Reproduce all the lines below, requests included, and leave out the pictures. Add 49 to every coordinate in the answers.

### DATASET RECORDS ###

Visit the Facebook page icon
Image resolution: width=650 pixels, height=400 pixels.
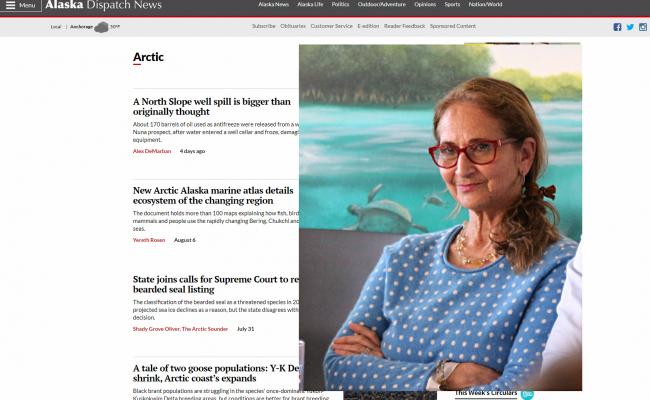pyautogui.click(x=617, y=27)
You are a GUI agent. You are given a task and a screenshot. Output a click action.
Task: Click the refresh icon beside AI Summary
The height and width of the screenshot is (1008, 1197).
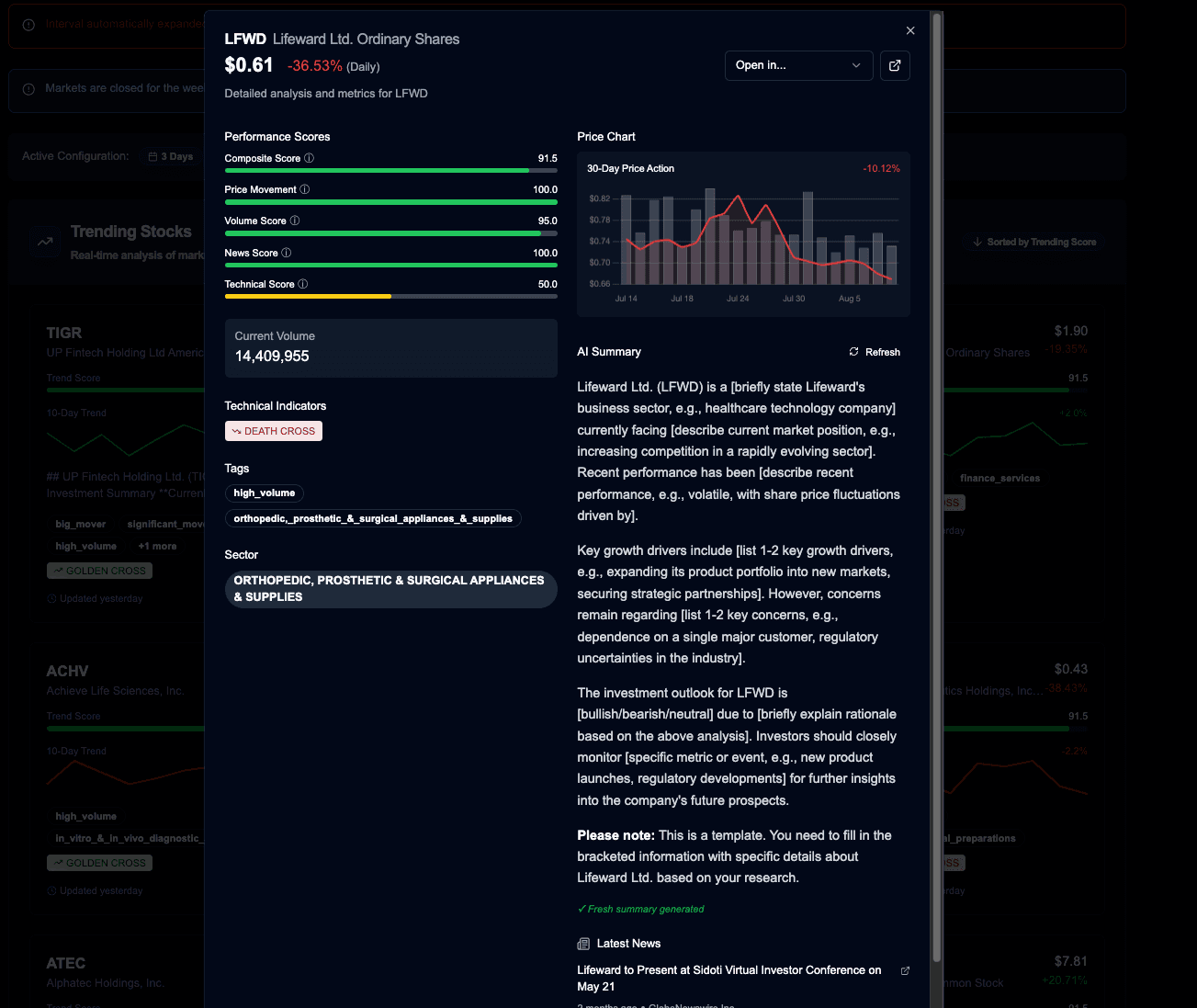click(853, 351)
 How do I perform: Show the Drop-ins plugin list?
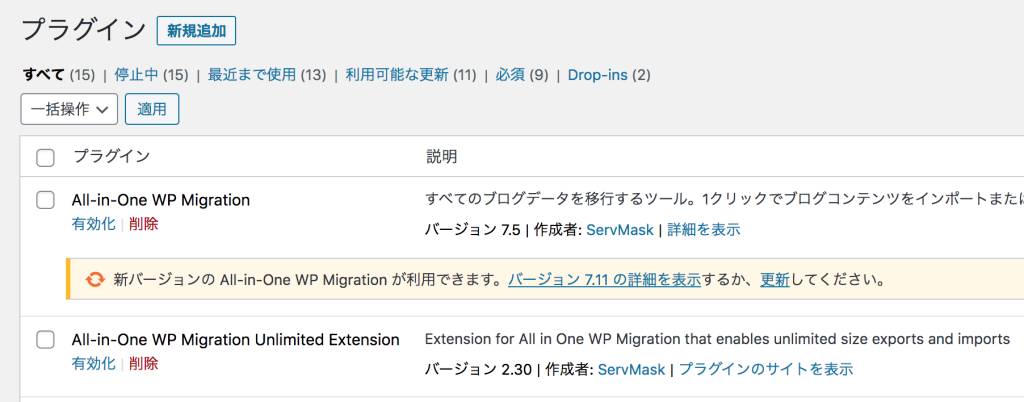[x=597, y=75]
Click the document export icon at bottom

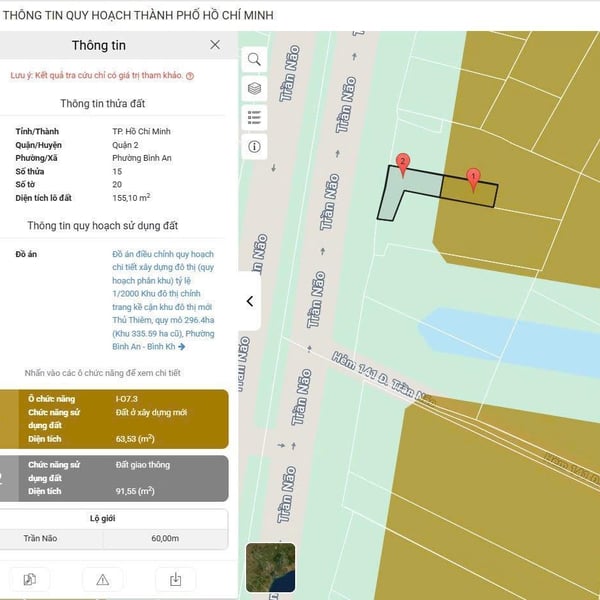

###

__RESULT__:
Visit the Facebook page icon
Image resolution: width=650 pixels, height=400 pixels.
pyautogui.click(x=666, y=76)
You are a GUI agent. You are given a task and a screenshot. Output a click action.
Task: Click the refresh icon beside AI Summary
The height and width of the screenshot is (1008, 1197).
click(902, 400)
 How do I perform: Show the Drop-ins plugin list?
[x=646, y=124]
Click the document export icon at bottom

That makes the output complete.